昨日、政府の電力需給検証委員会が公表した電力9社(沖縄電力を除く)の2012年度純損失額は1兆7千億円余り、電力各社の債務超過は回避できたものの大変厳しい数字です。9社合計の純資産額は4.8兆円ですから、向こう3年間こうした状態が続けば、電力会社の経営は確実に破綻します。

損失額が膨らんだのは、原発停止の影響で燃料費が膨らんだからです。東日本大震災前と比較すると3.2兆円の増加だそうです。原発依存の高い電力会社ほど業績が圧迫されることになります。安全性の検証を蔑にして原子力発電の効率性を優先してきた電力各社には皮肉な結果です。

公益企業としての電力会社の経営が危ない、だからといって原発再稼働に素直に賛成するわけにはいきません。政府の安全宣言など毛頭信じるわけにはいかないからです。電力料金の値上げという匕首を利用者につきつけて原発再稼働を迫る電力会社や政府の遣り口を到底納得できるものではありません。

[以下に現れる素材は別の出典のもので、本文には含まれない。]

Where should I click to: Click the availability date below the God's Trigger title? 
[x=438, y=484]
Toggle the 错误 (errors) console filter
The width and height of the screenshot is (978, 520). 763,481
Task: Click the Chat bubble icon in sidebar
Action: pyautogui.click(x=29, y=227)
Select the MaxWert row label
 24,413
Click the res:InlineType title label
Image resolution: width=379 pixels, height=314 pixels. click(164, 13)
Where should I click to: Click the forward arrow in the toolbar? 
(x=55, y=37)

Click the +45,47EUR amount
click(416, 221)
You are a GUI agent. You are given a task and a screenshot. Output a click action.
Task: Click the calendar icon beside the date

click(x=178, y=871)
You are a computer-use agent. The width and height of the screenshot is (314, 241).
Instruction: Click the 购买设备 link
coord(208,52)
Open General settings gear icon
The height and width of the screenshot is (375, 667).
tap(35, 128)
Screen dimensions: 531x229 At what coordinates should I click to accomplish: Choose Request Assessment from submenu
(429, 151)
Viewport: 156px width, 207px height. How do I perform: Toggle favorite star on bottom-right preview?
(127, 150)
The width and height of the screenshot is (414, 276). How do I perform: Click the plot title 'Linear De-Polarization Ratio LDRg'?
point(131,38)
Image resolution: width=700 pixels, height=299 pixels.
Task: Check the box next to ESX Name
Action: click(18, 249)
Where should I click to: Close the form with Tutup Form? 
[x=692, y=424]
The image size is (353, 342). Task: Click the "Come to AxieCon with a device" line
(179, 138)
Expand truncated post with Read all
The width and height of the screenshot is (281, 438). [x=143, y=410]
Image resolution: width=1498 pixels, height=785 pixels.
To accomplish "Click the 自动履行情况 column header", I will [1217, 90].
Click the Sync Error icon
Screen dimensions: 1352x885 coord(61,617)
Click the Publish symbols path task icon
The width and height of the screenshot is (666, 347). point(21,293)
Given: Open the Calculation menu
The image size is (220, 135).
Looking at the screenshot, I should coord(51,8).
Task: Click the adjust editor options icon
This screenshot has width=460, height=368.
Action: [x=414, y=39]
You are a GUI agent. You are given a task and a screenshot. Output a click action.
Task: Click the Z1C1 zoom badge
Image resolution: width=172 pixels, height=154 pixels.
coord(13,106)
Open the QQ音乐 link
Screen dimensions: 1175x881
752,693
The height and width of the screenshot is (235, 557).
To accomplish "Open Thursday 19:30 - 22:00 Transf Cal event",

現に、今回の発表で来夏は原発を稼働させなくても5.4%の電力余剰が生まれる見通しが明らかになりました。

節電も定着してきたことですし、会社も家庭も最悪大震災直後の計画停電を覚悟して一層の節電に取り組めばいいと思います。

これまで電力株と云えば資産株の代表格と看做され、安定した株価推移と高配当(3〜5%)が魅力でした。昔は退職金で電力株を買った方も多いと思います。しかし、東電以外の電力各社も軒並み2013年3月期に無配転落しそうな勢いです。原発依存の最も高い関電の株価は、年初来高値1445円の1/3程度まで下落しています。利用者に負担増を強いるのであれば無配は当然の措置でしょう。電力株はもはや投資対象として何の魅力もありません。株式上場もある意味でコストです。この際、国有化も視野に入れて電力業界の立て直しを図るべきではないでしょうか。

今朝の朝日新聞紙面では、論客の小熊英二氏が「ネズミの群れと滅びる恐竜」と題して、日本社会の縮図ともいえる従来の権益層の在り方に対して手厳しい批判を展開しています。一部を紹介しておきます。

<バブル期以前に人格形成し、古い人脈やノウハウにしがみつく人々が、なぜか力を持っている。つかみどころのない新動向に対応できず、縮んでいく一方の旧部門ばかりを重視する。その状態を維持するめに負債がかさみ、次代を育成する余裕もなく、全体が沈んでいく。閉塞感が高まるのは無理はない>

大震災と原発事故を契機に、日本社会の隅々まで巣食っていた宿痾の実相を正視しなければならない時代になりました。ここで抜本的な外科的治療を施さないかぎり、この国の未来はかぎりなく暗いと言わざるを得ません。